** Provided data follows **

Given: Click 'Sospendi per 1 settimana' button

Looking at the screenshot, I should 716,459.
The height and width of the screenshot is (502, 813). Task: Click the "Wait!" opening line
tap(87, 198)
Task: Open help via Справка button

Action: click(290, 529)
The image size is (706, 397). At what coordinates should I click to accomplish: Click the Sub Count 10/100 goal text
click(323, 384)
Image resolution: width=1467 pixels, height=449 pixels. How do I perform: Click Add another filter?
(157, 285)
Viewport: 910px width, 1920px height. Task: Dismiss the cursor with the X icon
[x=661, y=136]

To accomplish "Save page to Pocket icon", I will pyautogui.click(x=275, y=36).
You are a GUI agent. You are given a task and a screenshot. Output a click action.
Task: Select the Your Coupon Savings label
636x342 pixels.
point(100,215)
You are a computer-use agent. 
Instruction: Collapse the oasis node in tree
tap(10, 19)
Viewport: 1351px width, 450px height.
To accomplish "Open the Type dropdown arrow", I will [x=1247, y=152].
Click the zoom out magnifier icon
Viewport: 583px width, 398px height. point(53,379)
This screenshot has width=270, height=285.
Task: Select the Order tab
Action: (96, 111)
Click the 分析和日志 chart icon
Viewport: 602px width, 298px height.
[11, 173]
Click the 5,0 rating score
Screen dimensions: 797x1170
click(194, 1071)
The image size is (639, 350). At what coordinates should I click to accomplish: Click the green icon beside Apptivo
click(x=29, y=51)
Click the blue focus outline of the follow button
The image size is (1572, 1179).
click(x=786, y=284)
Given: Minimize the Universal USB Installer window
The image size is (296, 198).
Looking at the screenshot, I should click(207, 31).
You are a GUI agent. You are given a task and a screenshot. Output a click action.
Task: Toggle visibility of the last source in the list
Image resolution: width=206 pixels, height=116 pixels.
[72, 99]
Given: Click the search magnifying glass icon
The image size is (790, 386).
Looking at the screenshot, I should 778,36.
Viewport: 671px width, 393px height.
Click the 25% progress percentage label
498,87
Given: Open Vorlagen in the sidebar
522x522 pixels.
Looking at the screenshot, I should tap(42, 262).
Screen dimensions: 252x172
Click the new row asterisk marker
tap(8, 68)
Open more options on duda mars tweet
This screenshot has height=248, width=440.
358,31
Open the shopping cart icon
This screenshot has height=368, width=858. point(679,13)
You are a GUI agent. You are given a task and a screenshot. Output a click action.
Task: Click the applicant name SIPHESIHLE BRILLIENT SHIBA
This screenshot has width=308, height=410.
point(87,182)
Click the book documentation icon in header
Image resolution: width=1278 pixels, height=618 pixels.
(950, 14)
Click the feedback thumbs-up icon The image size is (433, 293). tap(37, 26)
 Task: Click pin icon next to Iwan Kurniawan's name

** End of Provided data **

• What you have to do
The required result is an exact repetition of the lines from the one containing "Click the feedback" through the last line of the data.

• Response area
Click the feedback thumbs-up icon The image size is (433, 293). tap(37, 26)
 Task: Click pin icon next to Iwan Kurniawan's name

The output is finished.